Screenshot grounding data:
▼
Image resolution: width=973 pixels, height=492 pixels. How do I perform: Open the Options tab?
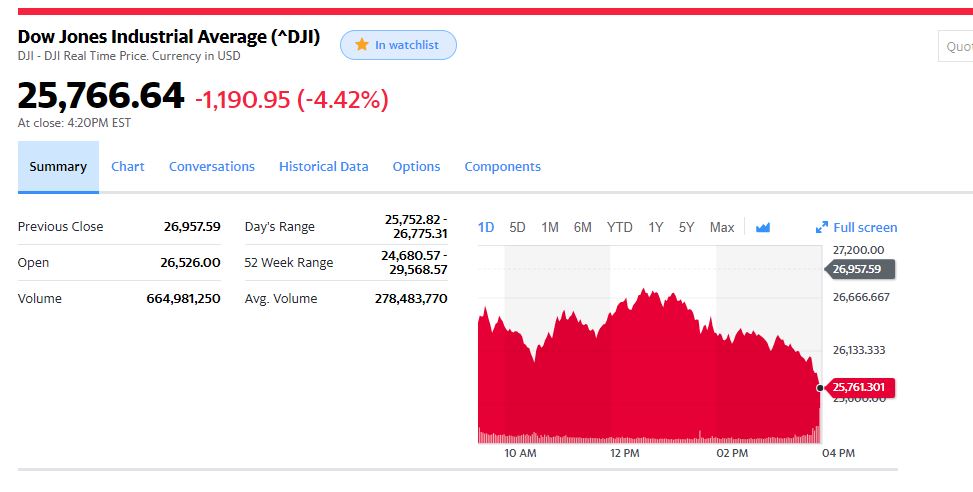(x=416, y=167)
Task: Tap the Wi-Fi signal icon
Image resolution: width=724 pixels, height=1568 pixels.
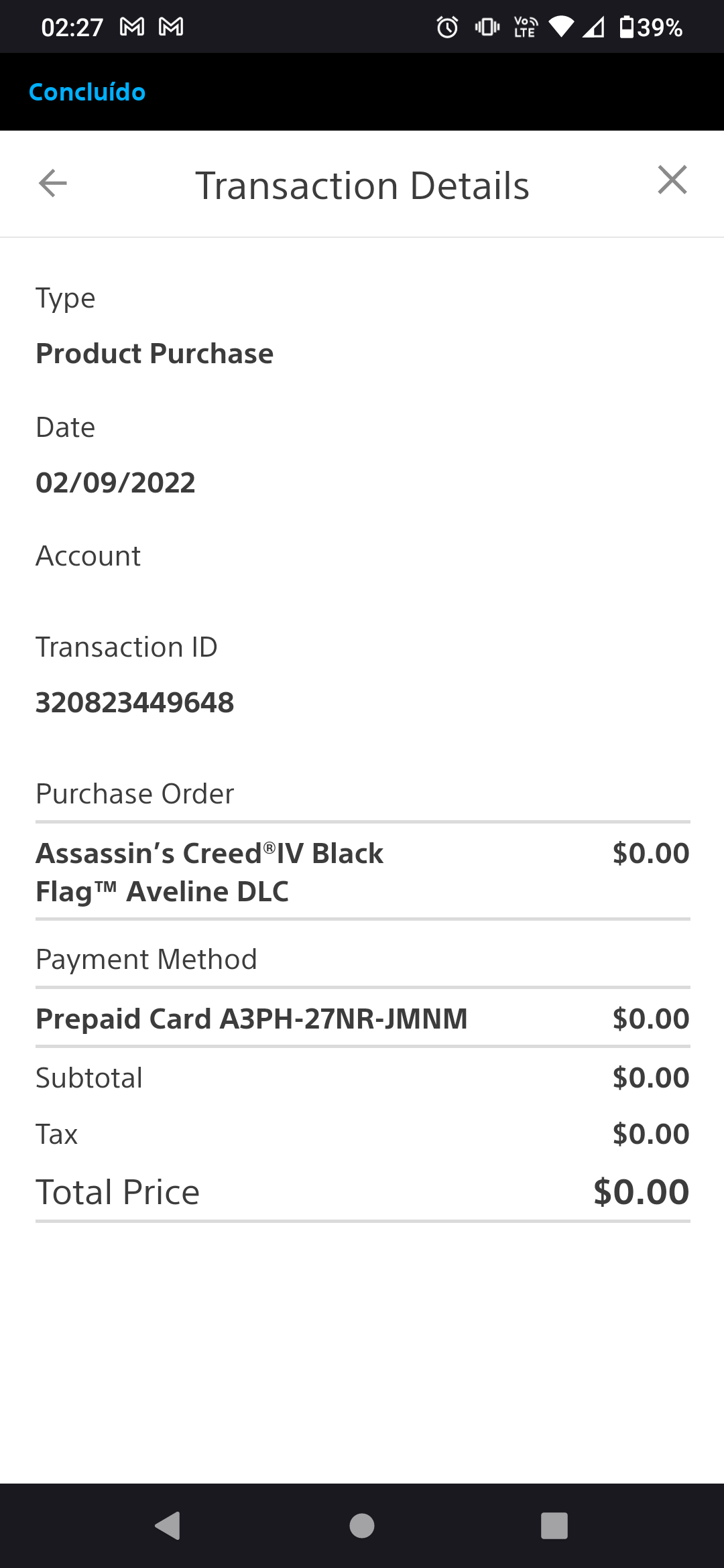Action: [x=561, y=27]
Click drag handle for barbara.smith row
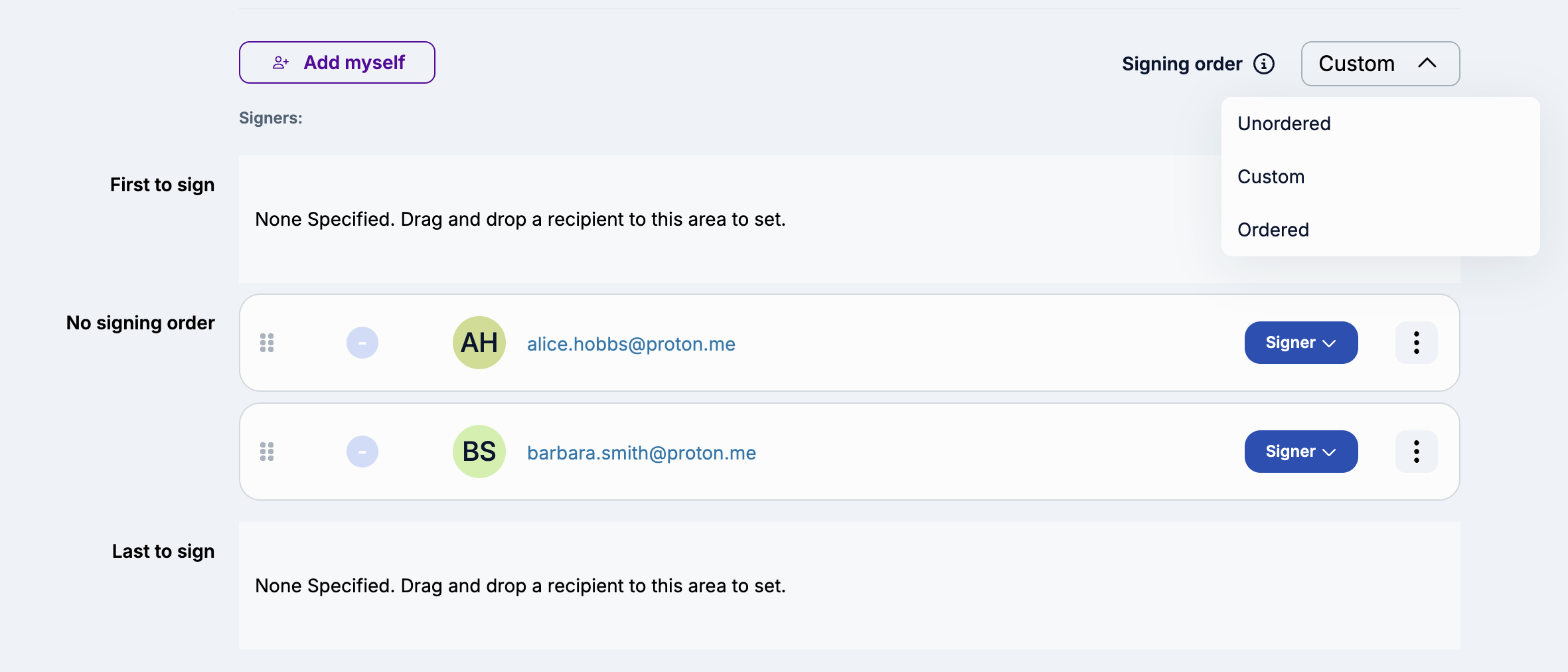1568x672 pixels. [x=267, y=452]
▲
What to do:
The entries above are to be retyped exactly, with each picture left out.

Task response:
Image resolution: width=973 pixels, height=492 pixels. How do I perform: Open the Options tab?
(x=416, y=167)
Task: Tap the Wi-Fi signal icon
Image resolution: width=724 pixels, height=1568 pixels.
Action: [x=561, y=27]
Click drag handle for barbara.smith row
1568x672 pixels. [x=267, y=452]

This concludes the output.